Extract provided:
There will have to be changes in the way the system works, and implementation of those changes will be a revolution in modern society. The revolutionary changes will have to be forced on the political and economic systems.
That brings us to at least one of the fundamental questions: How will those revolutionary changes come about?
Before I discuss this question, let’s make one observation.
Occupy Wall Street seems to me to be a “liberal” movement. But there is another movement out there in America that is generally considered to be representative of the extreme right. I am referring to the “Tea Party.”
It seems to me that, if you remove the trappings from the Occupy movement and from the Tea Party movement, you have two movements that are complaining about the same things. Distrust of government. Government interfering with their lives, too much or unfair taxation, government that seems more concerned about regulating them than solving the problems that they can’t solve for themselves. Government that is non-responsive to their concerns.
The Tea Party approach seems to be to oppose all government.
In a nation with 300 million people, that is a nonstarter. What they are advocating is chaos.
The Occupy approach is not really clear, but there is obviously a significant distrust of our present government and how it operates. They don't even trust government enough to select their own spokespeople.
It occurs to me that, IF the Occupy movement ever gets its act together and can coherently express an agenda, there is at least a possibility that it could align itself with the more rational Tea Party members to create an organization that could produce real positive changes in this country.
That possibility is worth at least a little thought.
If there is a message in all of this, it is that we are at a cusp, as a society, and it is important how we address the situation, how we respond to the challenges, and how we react to these demonstrators.
The issues that both the Tea Party and the Occupy movement are expressing are important.
It is equally important that those of us who are not demonstrating take them seriously and look for ways to support the parts of their platforms that we find meritorious.
We are possibly present at the beginning of a revolution, which could be either a good or bad thing.
Nations can end up worse than they started if their revolution gets out of hand.

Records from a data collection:

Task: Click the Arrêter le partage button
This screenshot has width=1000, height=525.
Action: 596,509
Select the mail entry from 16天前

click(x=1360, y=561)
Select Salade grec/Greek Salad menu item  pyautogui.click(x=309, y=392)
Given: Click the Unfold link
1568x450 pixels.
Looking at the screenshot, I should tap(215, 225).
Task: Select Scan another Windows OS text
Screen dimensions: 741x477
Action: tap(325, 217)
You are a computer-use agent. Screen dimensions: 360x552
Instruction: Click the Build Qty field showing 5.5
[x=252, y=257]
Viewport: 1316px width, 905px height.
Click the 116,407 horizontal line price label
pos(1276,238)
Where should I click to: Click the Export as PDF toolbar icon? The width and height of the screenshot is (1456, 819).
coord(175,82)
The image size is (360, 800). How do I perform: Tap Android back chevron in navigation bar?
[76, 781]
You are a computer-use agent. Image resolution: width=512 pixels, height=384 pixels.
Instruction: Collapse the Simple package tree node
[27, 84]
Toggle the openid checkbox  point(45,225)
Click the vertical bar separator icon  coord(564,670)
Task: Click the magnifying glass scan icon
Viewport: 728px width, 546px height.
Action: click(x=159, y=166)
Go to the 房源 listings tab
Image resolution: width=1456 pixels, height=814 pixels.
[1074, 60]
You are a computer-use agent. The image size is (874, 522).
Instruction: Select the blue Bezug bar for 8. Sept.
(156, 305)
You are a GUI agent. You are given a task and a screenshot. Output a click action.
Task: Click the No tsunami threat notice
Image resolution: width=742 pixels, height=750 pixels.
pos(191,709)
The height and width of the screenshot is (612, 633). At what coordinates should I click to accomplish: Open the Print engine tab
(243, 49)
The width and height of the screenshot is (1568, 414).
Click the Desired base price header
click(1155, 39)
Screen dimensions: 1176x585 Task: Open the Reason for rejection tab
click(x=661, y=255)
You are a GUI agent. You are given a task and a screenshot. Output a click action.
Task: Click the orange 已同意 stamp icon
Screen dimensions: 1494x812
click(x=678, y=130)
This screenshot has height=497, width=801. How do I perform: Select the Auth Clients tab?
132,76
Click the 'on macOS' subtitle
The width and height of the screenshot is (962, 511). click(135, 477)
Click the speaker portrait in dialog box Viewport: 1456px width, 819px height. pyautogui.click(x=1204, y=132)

Brief A: Print, unchanged, the lines of the records from the line containing "Click the 'on macOS' subtitle" up to and including the final line of the records.
Brief B: Continue the essay on the Occupy and Tea Party movements from where it stops.
The records are unrelated to the text.

Output A:
Click the 'on macOS' subtitle
The width and height of the screenshot is (962, 511). click(135, 477)
Click the speaker portrait in dialog box Viewport: 1456px width, 819px height. pyautogui.click(x=1204, y=132)

Output B:
So I propose that it is up to us, all of us, how this one comes out.
Among my best friends are a couple who emigrated from Peru to the United States. Both of them are extremely intelligent, and the following italicized thought is their observation, paraphrased by me.
The world saw three major successful revolutions during the 20th Century. The first was the expulsion of the British from India. The second was the Civil Rights movement in the United States. And the third was the ending of apartheid in South Africa. The first was led by Mohandas Gandhi; the second by Martin Luther King; and the third by Nelson Mandela. There was a common characteristic shared by all of these leaders: Non-violence. As we move forward into our next revolution, it is essential that we avoid violence and emphasize non-violence.
Recent news reports are full of videos of police spraying seated protesters with pepper spray at the University of California, Davis. My opinion is that those officers should be fired and prosecuted. There is no possible justification for using pepper spray on seated demonstrators. Police cannot be above the law, or there is no law.
In an interesting way, that video demonstrates the strength of non-violence. It has achieved wider news coverage than would have occurred if the police behavior had not been so outrageous, or if the demonstrators had been engaged in attacking the police.
In India, when Mohandas Gandhi was opposed by a repressive British government, he led the Indian people to the seashore, to "make salt", which violated the English monopoly on salt production.
What the leaders of the Occupy forces (if there are any leaders) need to do is to figure out how to "make salt" here in the United States. In other words, to defy, peacefully, the inequities of the economic system that has been forced on the majority of Americans.
I, for one, will be looking for those leaders to come forward and let me know how I can help them.
That's my opinion.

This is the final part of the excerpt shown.